» **Exercise brief**
Nothing outside the range is wanted. Repeat exactly the lines below from the one with "Cookie Settings [button] (63, 2542)" through the one with "[XHeaven.de] (140, 36)".

» **The records**
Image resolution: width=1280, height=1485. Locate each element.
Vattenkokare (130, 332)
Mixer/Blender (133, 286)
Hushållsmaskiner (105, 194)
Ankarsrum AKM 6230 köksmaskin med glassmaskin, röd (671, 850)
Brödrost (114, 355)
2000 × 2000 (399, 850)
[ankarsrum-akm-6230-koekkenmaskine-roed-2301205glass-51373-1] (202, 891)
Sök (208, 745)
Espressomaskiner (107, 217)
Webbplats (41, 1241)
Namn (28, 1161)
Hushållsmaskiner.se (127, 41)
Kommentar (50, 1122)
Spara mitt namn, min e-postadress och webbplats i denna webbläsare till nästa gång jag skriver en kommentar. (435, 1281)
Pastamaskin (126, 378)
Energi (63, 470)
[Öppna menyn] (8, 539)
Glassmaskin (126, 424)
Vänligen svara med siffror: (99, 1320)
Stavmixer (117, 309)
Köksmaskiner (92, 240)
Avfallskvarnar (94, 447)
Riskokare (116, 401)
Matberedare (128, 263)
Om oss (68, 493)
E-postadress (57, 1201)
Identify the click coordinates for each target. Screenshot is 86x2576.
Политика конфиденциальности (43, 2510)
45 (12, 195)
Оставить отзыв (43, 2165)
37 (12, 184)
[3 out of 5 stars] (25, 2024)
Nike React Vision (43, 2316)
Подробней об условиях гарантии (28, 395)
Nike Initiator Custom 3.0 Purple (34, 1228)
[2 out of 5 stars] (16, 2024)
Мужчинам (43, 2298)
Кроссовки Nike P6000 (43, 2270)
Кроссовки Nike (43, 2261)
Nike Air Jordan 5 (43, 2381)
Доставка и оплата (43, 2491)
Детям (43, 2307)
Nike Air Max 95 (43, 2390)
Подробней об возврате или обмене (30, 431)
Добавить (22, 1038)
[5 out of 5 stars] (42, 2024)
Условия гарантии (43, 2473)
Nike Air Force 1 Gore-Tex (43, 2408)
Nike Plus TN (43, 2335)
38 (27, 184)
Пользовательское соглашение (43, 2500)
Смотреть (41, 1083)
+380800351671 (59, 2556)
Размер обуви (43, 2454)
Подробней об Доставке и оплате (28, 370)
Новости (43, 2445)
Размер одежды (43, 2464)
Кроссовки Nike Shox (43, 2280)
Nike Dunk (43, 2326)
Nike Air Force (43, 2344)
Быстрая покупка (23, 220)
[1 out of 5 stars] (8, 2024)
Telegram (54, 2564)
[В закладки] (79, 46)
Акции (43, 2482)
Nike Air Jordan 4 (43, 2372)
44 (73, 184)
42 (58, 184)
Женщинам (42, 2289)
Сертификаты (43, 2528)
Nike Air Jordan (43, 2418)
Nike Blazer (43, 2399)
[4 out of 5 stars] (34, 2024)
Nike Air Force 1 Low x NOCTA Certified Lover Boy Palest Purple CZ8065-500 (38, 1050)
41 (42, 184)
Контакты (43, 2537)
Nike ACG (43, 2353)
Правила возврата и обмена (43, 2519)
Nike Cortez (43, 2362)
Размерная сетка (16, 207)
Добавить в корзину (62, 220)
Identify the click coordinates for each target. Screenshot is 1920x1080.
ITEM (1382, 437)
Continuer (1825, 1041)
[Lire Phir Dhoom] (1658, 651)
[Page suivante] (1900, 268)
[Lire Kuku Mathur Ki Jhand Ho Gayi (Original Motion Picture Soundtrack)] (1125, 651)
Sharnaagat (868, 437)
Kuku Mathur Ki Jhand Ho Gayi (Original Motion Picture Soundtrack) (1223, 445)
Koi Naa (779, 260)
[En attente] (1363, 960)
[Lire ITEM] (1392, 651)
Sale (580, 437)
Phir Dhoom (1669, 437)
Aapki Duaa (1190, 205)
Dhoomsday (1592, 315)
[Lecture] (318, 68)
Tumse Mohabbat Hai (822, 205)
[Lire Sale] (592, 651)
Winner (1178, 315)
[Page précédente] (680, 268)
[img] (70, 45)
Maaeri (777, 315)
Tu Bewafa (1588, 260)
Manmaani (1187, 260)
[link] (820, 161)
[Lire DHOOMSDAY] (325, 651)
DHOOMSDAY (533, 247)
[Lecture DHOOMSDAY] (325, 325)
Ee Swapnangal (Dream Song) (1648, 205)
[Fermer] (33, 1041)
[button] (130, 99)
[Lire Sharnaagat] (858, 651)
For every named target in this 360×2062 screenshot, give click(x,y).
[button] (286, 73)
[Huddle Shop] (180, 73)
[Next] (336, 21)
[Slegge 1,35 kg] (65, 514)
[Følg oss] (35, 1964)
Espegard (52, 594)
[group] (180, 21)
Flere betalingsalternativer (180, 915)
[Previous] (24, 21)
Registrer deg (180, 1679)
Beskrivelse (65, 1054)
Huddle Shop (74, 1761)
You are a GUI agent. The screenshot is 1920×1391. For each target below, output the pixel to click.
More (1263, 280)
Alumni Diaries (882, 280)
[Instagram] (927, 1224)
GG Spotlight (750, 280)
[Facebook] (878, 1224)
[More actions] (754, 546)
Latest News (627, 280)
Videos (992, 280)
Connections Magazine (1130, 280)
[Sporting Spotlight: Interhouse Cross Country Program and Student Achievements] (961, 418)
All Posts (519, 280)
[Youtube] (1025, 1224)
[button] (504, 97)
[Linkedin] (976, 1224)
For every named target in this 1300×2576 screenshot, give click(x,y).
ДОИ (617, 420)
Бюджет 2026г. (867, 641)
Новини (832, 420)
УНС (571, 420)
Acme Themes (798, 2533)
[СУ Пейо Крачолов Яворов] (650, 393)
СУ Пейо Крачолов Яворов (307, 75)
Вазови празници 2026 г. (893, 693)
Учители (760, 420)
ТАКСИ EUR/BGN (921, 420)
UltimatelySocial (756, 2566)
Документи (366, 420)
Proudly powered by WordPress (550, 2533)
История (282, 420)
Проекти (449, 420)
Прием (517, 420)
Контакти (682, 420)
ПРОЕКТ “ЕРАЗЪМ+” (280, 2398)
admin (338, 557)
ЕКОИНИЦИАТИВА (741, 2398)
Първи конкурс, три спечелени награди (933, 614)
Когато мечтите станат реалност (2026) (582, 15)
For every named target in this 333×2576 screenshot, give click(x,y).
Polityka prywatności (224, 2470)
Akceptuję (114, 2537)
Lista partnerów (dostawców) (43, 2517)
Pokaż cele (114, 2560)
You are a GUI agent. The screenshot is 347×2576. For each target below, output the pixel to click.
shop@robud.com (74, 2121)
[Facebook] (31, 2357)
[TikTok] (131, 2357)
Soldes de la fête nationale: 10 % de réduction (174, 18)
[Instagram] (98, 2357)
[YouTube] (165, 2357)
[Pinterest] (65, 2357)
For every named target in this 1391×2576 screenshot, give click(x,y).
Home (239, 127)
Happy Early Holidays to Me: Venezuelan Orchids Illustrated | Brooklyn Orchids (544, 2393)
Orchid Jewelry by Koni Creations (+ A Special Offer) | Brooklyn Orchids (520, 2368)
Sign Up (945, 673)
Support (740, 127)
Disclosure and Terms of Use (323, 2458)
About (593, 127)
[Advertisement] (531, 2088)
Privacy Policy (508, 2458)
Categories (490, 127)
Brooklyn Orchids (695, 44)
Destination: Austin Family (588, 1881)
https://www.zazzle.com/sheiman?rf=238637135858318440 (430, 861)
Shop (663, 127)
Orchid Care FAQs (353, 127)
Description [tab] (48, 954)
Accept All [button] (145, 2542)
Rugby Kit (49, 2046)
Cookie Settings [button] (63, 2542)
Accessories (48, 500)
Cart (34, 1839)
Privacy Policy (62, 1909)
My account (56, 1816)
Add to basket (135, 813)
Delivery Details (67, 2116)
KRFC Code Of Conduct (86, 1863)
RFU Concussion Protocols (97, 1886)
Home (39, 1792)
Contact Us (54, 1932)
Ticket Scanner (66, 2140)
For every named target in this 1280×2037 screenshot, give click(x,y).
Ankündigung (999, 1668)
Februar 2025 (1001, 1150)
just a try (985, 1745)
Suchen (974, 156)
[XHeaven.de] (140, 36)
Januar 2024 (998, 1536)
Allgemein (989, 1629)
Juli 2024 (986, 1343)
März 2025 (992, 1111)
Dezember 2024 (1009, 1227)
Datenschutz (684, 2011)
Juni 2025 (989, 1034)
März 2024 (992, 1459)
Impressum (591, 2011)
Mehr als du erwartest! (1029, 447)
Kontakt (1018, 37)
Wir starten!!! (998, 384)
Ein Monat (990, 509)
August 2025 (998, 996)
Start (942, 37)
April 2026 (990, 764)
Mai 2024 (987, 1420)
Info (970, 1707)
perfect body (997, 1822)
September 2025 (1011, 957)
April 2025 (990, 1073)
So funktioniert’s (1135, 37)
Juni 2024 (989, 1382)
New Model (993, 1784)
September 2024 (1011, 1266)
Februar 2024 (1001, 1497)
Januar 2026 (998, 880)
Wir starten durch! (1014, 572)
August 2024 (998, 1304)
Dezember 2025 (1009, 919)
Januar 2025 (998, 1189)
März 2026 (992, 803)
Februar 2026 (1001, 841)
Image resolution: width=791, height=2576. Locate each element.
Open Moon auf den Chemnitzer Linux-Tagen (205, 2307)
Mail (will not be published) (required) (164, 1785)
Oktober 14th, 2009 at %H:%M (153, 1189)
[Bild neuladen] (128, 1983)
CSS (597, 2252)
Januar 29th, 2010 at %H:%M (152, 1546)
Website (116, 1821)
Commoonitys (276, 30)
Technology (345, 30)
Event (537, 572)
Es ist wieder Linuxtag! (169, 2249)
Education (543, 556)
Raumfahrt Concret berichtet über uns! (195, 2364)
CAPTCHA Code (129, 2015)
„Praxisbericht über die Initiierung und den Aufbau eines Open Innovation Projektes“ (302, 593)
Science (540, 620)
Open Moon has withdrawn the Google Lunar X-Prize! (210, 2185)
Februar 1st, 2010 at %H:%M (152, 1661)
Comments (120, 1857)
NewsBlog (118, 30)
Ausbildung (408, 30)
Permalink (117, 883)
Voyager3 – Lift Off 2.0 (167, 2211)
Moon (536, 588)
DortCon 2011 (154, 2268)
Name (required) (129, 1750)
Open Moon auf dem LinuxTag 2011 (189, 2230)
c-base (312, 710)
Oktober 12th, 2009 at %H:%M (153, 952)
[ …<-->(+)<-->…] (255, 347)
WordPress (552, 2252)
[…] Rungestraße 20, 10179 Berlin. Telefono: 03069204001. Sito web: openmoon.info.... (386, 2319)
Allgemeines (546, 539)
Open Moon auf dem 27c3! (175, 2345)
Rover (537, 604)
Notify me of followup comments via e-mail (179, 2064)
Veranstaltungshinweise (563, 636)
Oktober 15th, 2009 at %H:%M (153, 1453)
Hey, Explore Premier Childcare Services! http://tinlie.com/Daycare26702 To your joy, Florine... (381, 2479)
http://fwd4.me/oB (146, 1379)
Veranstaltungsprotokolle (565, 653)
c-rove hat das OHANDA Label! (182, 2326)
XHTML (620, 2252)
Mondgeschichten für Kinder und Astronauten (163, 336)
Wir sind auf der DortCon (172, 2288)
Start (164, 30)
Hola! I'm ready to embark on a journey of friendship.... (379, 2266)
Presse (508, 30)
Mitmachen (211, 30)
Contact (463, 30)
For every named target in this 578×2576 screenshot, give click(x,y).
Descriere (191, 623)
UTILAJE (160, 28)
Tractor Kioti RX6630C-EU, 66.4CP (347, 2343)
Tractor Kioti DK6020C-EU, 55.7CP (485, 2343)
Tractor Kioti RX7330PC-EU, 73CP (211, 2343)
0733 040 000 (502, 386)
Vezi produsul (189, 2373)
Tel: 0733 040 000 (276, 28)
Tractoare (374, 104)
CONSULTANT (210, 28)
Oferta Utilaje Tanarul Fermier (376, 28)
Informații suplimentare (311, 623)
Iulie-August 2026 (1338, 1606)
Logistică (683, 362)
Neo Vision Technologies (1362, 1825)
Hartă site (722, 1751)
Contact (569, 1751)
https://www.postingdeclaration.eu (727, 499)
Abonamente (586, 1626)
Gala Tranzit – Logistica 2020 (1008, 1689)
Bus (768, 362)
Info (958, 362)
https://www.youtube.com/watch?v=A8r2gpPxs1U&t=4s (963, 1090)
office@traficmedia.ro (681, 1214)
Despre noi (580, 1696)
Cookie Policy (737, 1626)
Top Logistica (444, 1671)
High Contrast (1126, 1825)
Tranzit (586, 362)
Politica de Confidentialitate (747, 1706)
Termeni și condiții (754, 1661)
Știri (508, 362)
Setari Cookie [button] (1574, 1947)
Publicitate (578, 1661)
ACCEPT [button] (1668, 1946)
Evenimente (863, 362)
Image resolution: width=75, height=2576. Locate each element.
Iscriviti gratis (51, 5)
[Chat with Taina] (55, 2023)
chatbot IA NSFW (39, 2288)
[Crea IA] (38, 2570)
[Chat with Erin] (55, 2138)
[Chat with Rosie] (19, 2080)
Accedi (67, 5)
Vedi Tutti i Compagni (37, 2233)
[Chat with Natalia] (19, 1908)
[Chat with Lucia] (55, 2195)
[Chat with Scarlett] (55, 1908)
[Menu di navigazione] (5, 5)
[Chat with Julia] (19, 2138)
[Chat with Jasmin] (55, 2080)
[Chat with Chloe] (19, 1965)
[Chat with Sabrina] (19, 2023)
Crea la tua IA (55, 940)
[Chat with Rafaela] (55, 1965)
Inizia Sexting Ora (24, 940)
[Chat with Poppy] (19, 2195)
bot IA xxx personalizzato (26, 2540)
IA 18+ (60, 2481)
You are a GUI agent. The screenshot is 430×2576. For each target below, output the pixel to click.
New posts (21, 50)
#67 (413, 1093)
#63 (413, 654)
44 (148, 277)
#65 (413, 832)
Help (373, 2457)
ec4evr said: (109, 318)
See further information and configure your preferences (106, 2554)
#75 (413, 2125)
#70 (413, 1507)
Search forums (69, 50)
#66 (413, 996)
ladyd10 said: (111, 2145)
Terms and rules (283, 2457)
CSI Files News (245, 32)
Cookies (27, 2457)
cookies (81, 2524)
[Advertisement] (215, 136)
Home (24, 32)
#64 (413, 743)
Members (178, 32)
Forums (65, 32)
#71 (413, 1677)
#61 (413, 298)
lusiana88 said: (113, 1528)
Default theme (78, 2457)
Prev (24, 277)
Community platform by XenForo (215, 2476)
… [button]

» **Solved exercise**
Cookie Settings [button] (63, 2542)
Accessories (48, 500)
Cart (34, 1839)
Privacy Policy (62, 1909)
My account (56, 1816)
Add to basket (135, 813)
Delivery Details (67, 2116)
KRFC Code Of Conduct (86, 1863)
RFU Concussion Protocols (97, 1886)
Home (39, 1792)
Contact Us (54, 1932)
Ticket Scanner (66, 2140)
For every named target in this 1280×2037 screenshot, give click(x,y).
Ankündigung (999, 1668)
Februar 2025 (1001, 1150)
just a try (985, 1745)
Suchen (974, 156)
[XHeaven.de] (140, 36)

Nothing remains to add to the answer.